◆ **WHAT IS REQUIRED**:
Arrange as a numbered list the data lines beginning with the line containing "Given: Open the Bikepacking navigation link" and running through the end of the data, omitting blank lines.

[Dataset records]
============
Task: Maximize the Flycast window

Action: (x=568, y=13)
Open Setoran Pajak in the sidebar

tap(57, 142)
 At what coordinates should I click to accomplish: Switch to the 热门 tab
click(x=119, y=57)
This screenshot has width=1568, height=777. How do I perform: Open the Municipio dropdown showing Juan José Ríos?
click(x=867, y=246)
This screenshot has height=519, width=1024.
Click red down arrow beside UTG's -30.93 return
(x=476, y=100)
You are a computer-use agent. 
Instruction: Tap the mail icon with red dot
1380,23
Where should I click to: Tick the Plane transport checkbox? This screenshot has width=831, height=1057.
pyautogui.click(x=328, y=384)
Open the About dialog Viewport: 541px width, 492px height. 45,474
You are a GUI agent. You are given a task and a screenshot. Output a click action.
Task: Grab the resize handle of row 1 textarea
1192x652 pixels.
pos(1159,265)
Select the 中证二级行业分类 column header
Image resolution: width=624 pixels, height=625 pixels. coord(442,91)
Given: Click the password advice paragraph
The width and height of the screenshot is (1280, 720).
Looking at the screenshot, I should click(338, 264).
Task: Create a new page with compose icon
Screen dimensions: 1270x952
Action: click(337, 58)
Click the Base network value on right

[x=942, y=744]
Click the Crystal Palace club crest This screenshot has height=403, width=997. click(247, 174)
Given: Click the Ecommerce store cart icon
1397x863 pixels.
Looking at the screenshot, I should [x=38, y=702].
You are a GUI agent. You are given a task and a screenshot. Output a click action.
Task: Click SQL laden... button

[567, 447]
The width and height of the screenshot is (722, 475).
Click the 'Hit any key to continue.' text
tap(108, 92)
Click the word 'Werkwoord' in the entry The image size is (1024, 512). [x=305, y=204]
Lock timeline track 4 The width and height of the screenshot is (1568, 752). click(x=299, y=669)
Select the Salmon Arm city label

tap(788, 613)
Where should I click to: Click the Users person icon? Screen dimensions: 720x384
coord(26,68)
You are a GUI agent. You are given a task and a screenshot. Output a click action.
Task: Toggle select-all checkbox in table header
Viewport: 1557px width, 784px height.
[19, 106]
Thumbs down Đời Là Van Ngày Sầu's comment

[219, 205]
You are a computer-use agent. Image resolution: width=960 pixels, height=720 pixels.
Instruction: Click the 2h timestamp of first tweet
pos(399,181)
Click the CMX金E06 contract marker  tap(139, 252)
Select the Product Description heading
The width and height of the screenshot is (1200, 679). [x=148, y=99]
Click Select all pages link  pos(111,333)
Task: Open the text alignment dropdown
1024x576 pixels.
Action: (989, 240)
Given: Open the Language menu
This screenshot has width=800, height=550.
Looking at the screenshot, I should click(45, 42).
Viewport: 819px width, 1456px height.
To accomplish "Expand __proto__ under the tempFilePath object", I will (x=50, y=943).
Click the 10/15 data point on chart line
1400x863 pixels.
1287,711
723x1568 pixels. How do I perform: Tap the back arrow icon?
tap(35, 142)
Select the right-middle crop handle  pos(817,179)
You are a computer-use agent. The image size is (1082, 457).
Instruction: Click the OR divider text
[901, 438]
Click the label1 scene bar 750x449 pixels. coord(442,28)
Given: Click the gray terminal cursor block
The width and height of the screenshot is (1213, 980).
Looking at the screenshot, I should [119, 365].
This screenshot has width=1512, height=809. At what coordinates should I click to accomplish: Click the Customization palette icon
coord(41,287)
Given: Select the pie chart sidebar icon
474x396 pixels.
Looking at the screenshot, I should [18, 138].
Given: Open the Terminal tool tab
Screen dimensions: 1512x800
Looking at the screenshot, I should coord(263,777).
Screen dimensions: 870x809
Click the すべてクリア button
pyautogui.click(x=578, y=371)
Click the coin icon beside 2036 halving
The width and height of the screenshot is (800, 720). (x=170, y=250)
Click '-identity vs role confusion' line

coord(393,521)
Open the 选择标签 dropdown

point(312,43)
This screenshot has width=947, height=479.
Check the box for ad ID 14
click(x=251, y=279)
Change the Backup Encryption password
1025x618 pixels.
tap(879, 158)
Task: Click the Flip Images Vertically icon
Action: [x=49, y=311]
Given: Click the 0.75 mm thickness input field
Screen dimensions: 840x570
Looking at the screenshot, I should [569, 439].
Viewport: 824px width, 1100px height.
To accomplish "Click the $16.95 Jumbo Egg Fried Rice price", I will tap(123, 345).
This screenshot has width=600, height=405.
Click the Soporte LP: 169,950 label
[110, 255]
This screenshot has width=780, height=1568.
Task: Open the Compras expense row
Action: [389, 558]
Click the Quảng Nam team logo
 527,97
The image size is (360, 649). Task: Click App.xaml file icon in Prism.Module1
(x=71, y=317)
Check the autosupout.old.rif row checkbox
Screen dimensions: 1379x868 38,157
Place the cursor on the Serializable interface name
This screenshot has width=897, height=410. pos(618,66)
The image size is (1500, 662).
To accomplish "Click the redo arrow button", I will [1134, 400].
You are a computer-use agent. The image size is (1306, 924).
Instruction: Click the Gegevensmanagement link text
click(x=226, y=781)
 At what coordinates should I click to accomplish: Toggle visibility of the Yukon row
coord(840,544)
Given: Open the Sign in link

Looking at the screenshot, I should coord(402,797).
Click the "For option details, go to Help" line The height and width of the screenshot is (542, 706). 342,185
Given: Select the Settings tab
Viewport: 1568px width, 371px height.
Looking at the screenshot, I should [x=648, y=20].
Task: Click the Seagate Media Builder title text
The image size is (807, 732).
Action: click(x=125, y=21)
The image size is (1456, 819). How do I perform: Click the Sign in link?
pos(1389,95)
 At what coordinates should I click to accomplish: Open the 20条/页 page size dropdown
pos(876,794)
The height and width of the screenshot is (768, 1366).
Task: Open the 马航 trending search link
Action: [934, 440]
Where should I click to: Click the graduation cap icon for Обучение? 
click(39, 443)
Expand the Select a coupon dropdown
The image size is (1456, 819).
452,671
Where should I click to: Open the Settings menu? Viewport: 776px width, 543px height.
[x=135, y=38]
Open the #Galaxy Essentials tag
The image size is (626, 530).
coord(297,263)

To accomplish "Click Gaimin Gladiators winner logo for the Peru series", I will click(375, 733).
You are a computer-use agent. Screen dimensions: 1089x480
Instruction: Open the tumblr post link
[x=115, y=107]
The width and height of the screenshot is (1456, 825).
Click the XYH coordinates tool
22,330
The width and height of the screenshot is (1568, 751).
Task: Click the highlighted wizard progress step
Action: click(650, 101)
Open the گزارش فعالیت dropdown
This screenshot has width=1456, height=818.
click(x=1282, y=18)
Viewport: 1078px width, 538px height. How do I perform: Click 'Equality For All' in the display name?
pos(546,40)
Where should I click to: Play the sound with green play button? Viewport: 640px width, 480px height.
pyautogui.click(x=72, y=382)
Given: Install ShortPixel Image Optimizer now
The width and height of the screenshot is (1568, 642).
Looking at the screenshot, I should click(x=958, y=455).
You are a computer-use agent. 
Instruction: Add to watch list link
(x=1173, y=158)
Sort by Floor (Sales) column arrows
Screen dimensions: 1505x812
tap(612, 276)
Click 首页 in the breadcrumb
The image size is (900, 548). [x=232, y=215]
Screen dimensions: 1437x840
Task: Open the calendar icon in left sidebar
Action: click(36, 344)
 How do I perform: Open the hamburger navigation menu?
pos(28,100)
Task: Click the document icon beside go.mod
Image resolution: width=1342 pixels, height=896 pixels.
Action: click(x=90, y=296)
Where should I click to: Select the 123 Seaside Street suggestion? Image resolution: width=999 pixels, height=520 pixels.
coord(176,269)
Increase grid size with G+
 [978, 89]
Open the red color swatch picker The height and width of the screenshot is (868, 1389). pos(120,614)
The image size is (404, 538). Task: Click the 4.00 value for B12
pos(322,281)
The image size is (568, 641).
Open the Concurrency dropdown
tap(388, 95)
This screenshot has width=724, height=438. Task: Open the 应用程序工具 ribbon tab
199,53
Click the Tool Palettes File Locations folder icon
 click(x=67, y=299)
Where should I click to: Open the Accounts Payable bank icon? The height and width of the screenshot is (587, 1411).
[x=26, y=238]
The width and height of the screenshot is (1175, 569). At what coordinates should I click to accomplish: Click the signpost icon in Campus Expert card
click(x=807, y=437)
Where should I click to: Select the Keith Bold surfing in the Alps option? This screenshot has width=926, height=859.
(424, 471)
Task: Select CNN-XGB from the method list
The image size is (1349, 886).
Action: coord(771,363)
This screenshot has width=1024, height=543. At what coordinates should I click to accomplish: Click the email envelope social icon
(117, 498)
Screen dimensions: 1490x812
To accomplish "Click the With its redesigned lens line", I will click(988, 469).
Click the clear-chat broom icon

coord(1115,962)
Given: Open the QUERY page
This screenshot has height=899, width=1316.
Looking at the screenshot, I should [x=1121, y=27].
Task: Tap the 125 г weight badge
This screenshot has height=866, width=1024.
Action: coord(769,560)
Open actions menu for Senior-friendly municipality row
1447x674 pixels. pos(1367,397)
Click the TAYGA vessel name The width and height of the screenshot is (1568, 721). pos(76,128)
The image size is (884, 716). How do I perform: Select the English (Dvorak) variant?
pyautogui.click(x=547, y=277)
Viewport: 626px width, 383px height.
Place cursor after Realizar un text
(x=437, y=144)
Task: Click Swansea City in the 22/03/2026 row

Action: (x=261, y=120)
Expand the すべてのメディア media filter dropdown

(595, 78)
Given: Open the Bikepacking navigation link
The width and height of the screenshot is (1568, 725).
============
◆ **RESPONSE TO THE EXERCISE**:
1. Given: Open the Bikepacking navigation link
2. The width and height of the screenshot is (1568, 725).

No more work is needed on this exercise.